**Task details:** Collect every line of the listing below that contains the string "should". Case counts.

**Exercise materials:**
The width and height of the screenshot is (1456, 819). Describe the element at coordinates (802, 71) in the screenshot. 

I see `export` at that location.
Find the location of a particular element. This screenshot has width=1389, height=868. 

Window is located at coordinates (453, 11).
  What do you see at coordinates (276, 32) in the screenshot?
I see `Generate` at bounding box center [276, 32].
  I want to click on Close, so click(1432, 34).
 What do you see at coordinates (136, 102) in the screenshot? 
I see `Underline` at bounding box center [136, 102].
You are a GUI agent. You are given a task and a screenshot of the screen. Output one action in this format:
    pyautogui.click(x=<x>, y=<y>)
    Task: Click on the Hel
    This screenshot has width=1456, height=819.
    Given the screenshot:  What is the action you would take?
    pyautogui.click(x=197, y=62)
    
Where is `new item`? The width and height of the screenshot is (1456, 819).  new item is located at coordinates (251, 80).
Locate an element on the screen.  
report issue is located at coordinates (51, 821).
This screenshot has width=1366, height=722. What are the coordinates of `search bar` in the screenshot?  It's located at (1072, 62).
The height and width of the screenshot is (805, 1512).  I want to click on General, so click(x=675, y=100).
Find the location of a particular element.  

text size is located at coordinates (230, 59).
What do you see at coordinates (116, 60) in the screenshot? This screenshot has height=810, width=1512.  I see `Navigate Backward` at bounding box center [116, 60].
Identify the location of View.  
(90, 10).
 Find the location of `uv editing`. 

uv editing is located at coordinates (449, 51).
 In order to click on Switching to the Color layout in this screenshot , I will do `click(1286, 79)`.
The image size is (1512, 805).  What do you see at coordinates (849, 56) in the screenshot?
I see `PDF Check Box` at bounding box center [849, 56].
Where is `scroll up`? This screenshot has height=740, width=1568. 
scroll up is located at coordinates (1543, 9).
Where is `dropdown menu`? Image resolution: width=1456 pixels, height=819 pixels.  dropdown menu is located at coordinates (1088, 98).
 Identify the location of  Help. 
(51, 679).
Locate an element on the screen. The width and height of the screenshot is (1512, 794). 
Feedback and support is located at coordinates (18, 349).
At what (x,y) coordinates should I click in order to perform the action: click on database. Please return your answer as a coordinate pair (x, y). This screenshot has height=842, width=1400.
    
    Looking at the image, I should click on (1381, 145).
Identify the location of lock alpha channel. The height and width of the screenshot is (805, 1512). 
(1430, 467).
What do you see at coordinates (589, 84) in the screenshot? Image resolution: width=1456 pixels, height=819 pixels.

**Response below:**
At what (x,y) coordinates should I click in order to perform the action: click on database. Please return your answer as a coordinate pair (x, y). This screenshot has height=842, width=1400.
    Looking at the image, I should click on (1381, 145).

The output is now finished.